━━━ AUSZUG ━━━

Viel wichtiger ist doch die Frage wann das Zelda Ledsbläh vom Rainerle kommt!

Meddl Off!

Edit: PCGH ist mal wieder ganz vorne dabei mit den "News"...


----------



## marc383 (29. März 2019)

*AW: Fehlende Rundfunklizenz: "Drachenlord" wird Livestream untersagt*

Willkommen in Deutschland. Alles jammer, protestieren bringt hier nichts. Man siehe Thema !Artiker11-13". Unsere Politiker werden nur eines verstehen, eine harte Gangart. Wie die wohl aussieht, das überlasse ich jeden seiner Fantasie.


----------



## Nightslaver (29. März 2019)

*AW: Fehlende Rundfunklizenz: "Drachenlord" wird Livestream untersagt*



HenneHuhn schrieb:


> Warum sollte man sich auch weiter mit einem solchen Thema aus den Jauchegruben des Webs befassen?



Weil man als Medium, wenn man so ein Thema schon (aus klickgeilheit) aufgreift, auch den Anspruch haben sollte korrekt zu berichten? Es reicht weiß Gott schon das Rainer sich durch seine Lügen als armes Mobingopfer inziniert und dadurch von einigen Mitleidsspenden einheimst, da braucht man nicht auch noch Medien die diesen Eindruck mit solch flaschen Äußerungen bestärken, indem sie solche offensichtlich falschen Zusammenhänge bringen.

Klar es gibt auch einige Kleingeister die Rainer einfach nur wegen seines Aussehns / Gewicht beleidigen, aber das ist sicher nicht der Hauptteil der Leute die ihn "haiden".


----------



## HenneHuhn (29. März 2019)

*AW: Fehlende Rundfunklizenz: "Drachenlord" wird Livestream untersagt*



Nightslaver schrieb:


> Weil man als Medium, wenn man so ein Thema schon (aus klickgeilheit) aufgreift, auch den Anspruch haben sollte korrekt zu berichten? Es reicht weiß Gott schon das Rainer sich durch seine Lügen als armes Mobingopfer inziniert und dadurch von einigen Mitleidsspenden einheimst, da braucht man nicht auch noch Medien die diesen Eindruck mit solch flaschen Äußerungen bestärken indem sie solche offensichtlich falschen Zusammenhänge bringen.
> 
> Klar es gibt auch einige Kleingeister die Rainer einfach nur wegen seines Aussehns / Gewicht beleidigen, aber das ist sicher nicht der Hauptteil der Leute die ihn "haiden".

━━━ BEREITGESTELLTE ANGABEN ━━━

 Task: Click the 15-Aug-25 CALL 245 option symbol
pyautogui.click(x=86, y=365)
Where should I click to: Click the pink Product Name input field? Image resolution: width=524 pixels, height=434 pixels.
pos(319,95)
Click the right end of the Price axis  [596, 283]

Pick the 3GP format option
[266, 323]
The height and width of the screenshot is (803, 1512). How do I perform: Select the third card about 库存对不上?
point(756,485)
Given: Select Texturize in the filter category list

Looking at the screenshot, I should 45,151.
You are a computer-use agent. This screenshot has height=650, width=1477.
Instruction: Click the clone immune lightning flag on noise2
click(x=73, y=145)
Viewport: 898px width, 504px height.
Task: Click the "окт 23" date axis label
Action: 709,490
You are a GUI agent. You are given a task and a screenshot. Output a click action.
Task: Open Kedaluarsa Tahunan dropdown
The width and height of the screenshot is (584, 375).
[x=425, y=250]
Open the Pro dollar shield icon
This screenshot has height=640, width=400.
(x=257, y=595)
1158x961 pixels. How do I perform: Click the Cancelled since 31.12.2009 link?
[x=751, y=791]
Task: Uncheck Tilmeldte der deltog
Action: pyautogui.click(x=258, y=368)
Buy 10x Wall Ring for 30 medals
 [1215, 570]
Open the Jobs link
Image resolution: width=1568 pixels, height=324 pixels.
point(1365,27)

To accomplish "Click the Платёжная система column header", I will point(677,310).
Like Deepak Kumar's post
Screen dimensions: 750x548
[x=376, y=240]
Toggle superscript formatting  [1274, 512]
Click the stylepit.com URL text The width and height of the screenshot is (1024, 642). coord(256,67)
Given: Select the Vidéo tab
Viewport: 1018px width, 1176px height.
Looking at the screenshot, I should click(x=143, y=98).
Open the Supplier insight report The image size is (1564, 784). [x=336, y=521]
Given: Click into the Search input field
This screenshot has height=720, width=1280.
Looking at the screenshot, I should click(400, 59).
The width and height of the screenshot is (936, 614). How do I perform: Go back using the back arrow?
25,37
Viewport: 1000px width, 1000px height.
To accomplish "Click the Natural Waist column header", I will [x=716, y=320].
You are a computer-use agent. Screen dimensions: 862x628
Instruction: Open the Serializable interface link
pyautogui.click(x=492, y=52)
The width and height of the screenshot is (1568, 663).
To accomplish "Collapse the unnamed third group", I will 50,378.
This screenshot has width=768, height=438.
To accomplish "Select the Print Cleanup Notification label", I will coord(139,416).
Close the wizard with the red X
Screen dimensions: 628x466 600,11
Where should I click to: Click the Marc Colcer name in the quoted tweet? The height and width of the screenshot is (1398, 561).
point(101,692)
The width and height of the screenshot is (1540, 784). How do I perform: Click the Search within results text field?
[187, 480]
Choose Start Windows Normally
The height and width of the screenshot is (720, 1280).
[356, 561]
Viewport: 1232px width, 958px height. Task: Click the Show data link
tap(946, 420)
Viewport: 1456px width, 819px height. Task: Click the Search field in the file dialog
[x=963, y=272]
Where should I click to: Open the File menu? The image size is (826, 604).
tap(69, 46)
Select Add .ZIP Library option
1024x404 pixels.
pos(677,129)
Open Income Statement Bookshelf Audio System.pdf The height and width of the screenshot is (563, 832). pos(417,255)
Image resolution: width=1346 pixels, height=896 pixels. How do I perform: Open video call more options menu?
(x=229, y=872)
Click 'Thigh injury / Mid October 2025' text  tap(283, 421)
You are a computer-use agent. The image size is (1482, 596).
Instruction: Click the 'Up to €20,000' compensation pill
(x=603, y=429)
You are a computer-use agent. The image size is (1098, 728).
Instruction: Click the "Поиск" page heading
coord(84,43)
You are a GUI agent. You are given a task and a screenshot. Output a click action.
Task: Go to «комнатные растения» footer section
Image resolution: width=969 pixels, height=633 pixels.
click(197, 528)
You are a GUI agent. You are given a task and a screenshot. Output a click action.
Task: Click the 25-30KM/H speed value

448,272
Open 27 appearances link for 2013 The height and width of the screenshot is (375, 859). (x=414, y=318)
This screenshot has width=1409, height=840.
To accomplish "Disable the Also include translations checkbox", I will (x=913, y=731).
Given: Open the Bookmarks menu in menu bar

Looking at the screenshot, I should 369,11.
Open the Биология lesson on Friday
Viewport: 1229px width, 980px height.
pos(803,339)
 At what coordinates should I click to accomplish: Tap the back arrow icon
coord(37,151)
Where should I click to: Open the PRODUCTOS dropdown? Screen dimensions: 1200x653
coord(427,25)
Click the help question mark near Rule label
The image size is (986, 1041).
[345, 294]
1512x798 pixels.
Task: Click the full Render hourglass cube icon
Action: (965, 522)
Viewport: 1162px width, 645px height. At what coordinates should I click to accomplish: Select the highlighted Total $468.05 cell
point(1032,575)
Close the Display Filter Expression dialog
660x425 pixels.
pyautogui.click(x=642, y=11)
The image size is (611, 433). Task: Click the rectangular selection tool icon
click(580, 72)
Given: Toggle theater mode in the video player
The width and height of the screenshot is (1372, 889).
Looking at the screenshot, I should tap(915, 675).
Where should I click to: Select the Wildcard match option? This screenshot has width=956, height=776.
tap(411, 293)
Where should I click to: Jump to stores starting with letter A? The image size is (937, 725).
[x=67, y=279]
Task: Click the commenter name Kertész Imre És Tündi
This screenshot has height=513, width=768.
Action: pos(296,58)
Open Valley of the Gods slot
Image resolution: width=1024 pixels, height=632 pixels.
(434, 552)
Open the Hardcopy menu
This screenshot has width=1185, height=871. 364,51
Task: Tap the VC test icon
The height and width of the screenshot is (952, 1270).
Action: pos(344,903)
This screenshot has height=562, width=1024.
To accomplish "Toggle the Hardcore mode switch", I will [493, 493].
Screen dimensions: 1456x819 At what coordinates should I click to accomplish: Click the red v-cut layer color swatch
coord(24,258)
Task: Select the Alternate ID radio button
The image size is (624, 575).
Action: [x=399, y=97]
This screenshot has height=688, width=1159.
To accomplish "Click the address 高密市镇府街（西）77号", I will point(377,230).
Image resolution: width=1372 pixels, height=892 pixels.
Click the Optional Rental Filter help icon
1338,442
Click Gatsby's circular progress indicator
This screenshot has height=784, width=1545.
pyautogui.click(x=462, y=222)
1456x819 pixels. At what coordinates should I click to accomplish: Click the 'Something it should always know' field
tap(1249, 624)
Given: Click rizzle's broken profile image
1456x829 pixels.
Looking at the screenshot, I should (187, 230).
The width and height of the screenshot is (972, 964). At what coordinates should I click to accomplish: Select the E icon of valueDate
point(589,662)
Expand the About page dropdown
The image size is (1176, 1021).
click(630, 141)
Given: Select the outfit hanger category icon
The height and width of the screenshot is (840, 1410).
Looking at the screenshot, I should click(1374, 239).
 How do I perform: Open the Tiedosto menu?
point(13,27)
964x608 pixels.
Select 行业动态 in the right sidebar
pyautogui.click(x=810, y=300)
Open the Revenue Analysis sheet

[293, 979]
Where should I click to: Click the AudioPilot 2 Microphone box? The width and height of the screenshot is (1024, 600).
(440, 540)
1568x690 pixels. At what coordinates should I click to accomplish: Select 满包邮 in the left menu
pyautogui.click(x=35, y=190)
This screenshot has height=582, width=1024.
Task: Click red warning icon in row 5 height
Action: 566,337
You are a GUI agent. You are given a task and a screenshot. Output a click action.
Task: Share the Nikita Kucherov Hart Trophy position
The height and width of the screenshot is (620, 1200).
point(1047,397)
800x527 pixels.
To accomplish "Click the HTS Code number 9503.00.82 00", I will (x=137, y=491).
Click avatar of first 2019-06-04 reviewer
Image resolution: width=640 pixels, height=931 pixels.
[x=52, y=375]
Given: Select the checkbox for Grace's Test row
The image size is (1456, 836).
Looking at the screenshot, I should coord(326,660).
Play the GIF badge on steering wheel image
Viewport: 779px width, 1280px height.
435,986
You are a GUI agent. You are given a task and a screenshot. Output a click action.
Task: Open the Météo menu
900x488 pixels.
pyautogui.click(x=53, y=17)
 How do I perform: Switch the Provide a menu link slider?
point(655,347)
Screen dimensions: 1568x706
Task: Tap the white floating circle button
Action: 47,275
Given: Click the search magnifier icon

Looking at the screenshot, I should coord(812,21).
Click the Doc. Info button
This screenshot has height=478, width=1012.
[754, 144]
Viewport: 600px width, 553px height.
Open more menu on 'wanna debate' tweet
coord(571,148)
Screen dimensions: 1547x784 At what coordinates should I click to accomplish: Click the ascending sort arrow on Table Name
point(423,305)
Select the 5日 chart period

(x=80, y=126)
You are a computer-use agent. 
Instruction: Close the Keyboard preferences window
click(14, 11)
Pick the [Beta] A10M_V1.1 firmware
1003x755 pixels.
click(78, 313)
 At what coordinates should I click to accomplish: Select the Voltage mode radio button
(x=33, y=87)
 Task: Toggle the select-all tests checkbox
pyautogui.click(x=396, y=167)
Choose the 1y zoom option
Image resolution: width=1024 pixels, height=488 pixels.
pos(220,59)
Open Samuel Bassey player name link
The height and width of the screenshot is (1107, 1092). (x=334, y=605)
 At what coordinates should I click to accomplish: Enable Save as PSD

━━━

AUFGABEN >>
A - Beantworte anhand des Auszugs die folgenden Fragen:
(i) Welche Seite ist laut dem Edit „mal wieder ganz vorne dabei“?
(ii) Wessen Beitrag zitiert Nightslaver?
(iii) Was werden die Politiker laut marc383 nur verstehen?
B - Schreib bitte die Passage des Auszugs neu, die mit „Edit: PCGH ist“ beginnt und bis einschließlich „jeden seiner Fantasie.“ reicht, und setze dabei „Abgeordneten“ an die Stelle von „Politiker“.
Die Datensätze sind eigenständiges Material und gehören nicht zum Auszug.

LÖSUNGEN >>
A -
(i) PCGH
(ii) Den Beitrag von HenneHuhn
(iii) Eine harte Gangart

B -
Edit: PCGH ist mal wieder ganz vorne dabei mit den "News"...


----------



## marc383 (29. März 2019)

*AW: Fehlende Rundfunklizenz: "Drachenlord" wird Livestream untersagt*

Willkommen in Deutschland. Alles jammer, protestieren bringt hier nichts. Man siehe Thema !Artiker11-13". Unsere Abgeordneten werden nur eines verstehen, eine harte Gangart. Wie die wohl aussieht, das überlasse ich jeden seiner Fantasie.